Jackie Kay on Bessie Smith: ‘My libidinous, raunchy, fearless blueswoman’

As a black girl growing up in 1970s Glasgow, poet Jackie Kay developed a passion for Bessie Smith. In this extract from her new book, she remembers the wild spirit who helped her find her true self

I was adopted in 1961 and brought up in a suburban house in a suburban street in the north of Glasgow. A small, semi-detached Wimpey house. Outside our house is a cherry-blossom tree that is as old as me. It doesn’t seem the most likely place to be introduced to the blues, but then blues travel to wherever the blues lovers go. In my street and in the neighbouring streets to Brackenbrae Avenue, I never saw another black person. There was my brother and me. That was it. The butcher, the baker and the candlestick-maker were all white. (Although I never actually met a candlestick-maker – has anyone?)
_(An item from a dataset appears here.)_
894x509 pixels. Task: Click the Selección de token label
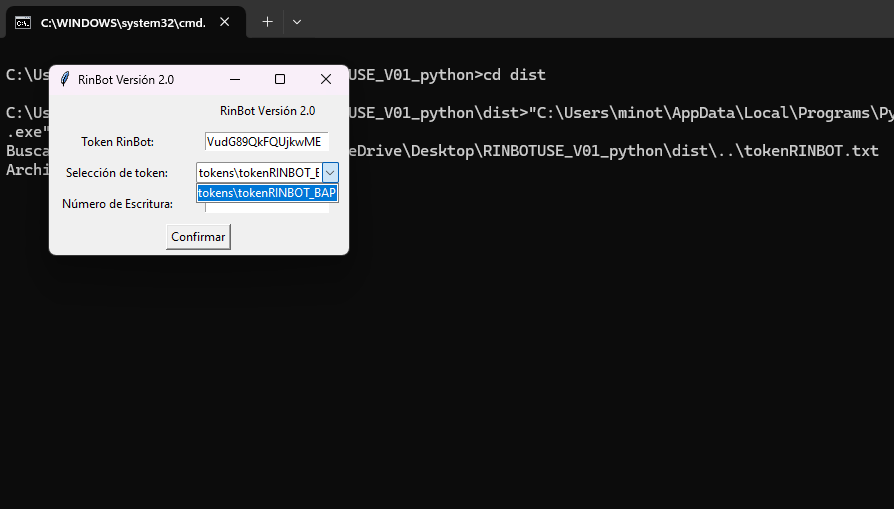click(117, 173)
So the first time I saw Bessie Smith, it really was like finding a friend. I saw her before I heard her. My father – a Scottish communist who loved the blues – bought me my first double album. I was 12. The album was called Bessie Smith: Any Woman’s Blues and produced by CBS Records ( John Hammond and Chris Albertson; Albertson went on to write her biography). I remember taking the album off him and poring over it, examining it for every detail. Her image on the cover captivated me. She looked so familiar. She looked like somebody I already knew in my heart of hearts. I stared at the image of her, trying to recall who it was she reminded me of.